Même le très mécanique Google Trends vient nous le prouver avec son Top 50 des mots-clés de recherche: «anxiété», «crise de panique», «traitement pour les crises de panique». Une vague qui pèse décidément de tout son poids, mais qui hurle encore dans les marges.
Et avec elle, celle d’une crise économique colossale qui n’a pas encore dévoilé tout son potentiel destructeur. GastroSuisse annonce 43% de clés sous la porte définitives en sortie de crise. En un an, les Suisses sont passés d’une fraîche et douillette épargne de 3’000.- durant le premier semi-confinement, à devoir piocher dans leur tirelire d’urgence en 2021. 41% de nouveaux chômeurs en une seule petite année en Suisse. Des licenciements collectifs en cadence industrielle partout sur le planète. Et des indépendants qui changent de voie, résignés (pour les plus chanceux).

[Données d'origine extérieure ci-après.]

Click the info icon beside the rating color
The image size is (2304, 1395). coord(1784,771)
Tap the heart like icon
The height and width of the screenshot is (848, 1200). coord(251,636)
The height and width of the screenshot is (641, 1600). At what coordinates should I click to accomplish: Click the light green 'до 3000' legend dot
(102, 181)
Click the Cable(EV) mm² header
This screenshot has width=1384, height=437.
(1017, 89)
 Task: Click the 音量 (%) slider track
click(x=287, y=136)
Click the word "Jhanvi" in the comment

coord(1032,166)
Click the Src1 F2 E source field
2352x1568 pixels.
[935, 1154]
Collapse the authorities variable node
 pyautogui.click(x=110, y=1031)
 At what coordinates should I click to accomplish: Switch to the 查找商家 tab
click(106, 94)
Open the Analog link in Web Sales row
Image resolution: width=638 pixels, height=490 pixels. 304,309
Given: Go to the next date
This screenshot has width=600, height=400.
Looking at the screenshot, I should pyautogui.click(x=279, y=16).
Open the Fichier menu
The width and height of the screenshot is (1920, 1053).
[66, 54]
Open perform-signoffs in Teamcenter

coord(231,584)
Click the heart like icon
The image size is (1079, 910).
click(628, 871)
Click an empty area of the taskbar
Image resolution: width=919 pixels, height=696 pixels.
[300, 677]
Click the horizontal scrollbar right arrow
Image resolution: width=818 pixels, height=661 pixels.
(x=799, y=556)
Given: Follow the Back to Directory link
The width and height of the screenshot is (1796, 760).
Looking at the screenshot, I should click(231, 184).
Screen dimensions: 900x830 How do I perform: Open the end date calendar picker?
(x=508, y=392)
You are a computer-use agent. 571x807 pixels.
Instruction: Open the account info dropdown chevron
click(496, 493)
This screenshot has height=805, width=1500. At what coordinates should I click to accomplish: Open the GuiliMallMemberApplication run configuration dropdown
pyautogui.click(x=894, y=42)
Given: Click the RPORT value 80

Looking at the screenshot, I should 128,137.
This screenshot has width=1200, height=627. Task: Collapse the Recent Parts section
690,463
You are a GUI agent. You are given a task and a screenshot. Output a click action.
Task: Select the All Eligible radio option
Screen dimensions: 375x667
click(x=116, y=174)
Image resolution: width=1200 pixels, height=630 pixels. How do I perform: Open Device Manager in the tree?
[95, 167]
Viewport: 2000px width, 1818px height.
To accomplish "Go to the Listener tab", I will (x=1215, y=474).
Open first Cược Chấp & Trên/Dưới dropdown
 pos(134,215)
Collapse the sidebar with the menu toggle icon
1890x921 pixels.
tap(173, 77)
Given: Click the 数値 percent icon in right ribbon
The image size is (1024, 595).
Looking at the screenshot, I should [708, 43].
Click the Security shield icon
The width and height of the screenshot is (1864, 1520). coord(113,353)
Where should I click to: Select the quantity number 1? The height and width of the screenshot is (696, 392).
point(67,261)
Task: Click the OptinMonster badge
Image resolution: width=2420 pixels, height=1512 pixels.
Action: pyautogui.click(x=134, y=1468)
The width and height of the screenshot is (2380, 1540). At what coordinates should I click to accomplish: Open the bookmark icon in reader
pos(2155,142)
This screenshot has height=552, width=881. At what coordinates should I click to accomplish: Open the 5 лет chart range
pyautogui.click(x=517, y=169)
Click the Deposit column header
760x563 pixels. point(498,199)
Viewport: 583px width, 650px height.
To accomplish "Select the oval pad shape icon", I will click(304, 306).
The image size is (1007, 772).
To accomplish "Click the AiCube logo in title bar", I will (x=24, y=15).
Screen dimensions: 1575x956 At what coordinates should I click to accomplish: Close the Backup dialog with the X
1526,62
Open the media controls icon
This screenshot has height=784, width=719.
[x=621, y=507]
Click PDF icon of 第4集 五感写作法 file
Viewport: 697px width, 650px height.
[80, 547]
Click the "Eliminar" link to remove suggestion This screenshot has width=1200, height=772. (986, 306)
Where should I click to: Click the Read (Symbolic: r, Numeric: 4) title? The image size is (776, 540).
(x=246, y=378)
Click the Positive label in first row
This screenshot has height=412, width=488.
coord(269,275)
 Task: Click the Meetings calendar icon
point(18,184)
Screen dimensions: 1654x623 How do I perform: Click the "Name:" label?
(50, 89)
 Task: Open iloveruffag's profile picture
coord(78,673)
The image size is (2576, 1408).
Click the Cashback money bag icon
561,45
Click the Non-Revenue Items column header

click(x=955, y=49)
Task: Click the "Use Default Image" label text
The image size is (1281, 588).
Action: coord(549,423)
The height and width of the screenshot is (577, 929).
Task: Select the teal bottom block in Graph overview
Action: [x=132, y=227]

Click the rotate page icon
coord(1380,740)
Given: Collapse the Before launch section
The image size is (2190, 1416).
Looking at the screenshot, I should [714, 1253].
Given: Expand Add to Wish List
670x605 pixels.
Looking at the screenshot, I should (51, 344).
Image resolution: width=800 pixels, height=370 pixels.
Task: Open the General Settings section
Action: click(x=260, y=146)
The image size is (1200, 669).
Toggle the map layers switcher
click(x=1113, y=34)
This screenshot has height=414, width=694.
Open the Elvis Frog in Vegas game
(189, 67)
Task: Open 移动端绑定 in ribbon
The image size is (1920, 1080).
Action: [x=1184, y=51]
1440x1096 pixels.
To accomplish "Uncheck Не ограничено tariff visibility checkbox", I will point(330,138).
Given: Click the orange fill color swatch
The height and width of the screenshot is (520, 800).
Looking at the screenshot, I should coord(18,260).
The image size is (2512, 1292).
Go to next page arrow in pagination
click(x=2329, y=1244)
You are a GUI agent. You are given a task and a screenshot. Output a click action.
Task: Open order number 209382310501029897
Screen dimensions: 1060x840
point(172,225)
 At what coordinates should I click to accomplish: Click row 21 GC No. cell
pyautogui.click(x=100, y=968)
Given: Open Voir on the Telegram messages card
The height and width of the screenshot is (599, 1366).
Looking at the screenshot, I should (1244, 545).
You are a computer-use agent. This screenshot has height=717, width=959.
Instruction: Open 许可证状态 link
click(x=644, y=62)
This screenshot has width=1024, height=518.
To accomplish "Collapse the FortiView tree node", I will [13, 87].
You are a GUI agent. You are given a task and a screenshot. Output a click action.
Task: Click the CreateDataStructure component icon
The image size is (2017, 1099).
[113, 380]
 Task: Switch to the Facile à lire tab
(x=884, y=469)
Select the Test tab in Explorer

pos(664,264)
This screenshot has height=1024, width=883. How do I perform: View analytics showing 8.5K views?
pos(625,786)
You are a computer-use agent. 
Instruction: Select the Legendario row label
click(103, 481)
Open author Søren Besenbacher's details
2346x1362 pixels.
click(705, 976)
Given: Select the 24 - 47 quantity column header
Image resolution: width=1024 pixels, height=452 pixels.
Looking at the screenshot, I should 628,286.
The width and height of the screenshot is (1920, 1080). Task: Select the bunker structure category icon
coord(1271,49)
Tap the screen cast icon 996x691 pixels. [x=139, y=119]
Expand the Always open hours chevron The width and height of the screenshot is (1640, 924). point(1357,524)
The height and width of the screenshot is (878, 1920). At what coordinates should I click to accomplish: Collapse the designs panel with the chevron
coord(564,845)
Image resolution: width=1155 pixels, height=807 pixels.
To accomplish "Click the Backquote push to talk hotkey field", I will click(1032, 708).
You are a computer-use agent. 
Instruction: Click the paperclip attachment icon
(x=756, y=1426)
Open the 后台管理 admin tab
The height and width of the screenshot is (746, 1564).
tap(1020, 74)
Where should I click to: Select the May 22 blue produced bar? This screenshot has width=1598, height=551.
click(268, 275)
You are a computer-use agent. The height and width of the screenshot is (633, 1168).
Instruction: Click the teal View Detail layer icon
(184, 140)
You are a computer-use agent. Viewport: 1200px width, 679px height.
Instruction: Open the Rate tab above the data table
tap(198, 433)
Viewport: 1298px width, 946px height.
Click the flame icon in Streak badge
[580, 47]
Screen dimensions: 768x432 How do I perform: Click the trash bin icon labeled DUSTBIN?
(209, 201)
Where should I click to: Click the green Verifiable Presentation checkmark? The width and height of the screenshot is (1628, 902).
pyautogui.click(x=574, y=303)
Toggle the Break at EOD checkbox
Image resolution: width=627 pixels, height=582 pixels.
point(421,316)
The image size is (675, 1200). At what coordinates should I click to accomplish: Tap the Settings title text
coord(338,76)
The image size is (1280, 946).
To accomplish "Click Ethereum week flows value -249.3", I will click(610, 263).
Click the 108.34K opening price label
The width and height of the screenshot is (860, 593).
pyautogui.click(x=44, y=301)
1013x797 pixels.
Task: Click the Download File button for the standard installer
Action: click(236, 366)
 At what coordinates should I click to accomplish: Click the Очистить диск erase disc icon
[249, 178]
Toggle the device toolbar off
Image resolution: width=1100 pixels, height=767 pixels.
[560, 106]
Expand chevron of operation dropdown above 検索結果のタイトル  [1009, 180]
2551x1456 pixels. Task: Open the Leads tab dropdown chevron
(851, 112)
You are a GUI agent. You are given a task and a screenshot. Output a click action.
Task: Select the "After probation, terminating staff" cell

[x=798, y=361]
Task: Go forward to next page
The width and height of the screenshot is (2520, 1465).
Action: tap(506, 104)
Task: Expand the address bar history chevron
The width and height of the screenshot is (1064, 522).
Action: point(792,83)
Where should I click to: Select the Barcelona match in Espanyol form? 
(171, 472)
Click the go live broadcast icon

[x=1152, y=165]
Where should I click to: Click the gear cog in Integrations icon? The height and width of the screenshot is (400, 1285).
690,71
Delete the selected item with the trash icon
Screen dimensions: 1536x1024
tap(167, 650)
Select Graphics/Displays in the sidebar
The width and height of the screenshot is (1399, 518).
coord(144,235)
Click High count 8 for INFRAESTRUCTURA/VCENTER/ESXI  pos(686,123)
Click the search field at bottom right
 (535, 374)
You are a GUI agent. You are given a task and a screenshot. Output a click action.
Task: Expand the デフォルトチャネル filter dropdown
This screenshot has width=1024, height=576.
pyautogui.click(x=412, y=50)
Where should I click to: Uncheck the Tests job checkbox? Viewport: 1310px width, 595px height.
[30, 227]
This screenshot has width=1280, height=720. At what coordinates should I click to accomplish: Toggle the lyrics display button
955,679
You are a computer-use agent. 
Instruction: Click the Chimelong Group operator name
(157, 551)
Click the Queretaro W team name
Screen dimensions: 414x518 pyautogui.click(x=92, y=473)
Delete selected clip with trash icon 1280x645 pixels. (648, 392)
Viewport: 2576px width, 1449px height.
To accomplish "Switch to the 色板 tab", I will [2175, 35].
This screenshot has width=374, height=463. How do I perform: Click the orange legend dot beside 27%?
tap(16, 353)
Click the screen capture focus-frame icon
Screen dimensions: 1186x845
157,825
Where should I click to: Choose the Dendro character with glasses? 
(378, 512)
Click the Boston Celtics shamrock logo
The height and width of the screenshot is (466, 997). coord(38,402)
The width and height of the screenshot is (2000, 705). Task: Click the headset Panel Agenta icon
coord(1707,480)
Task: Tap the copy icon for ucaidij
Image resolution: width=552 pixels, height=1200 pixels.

Vendredi, le Conseil fédéral a donc pris le taureau par les cornes pour nous annoncer le maintien des mesures visant à prévenir cette menaçante troisième vague d’infections. Nous voilà à danser en rythme avec l'hermétisme européen, si l’on pense par exemple à la France qui reconfine plusieurs régions ou l'Allemagne qui y songe sérieusement.
Quoi qu’il en soit, pour habiller ses décisions semaine après semaine, le Conseil fédéral surfe sur une seule vague qu’il a lui-même choisie et sans jamais en changer: la santé physique à tout prix et à la plus grande échelle possible. Une vague prioritaire et indétrônable, malgré les quelques syllabes prononcées ici et là, dans une sorte d’exercice d’empathie fédérale pour les faillites. Qu’elles soient psychologiques, idéologiques ou financières. Et c’est évidemment, éminemment, politique.
Chacun sa vague, chacun son destin, dirons-nous. Le hic, c’est que la population suisse n’a plus son destin en main depuis une année. Alors, oui, l’objectif vendredi était visiblement de prendre quelque chose. Et Alain Berset a pris des mesures. Mais peut-être serait-il temps, aussi, de prendre (singulièrement) la mesure... de ces mesures.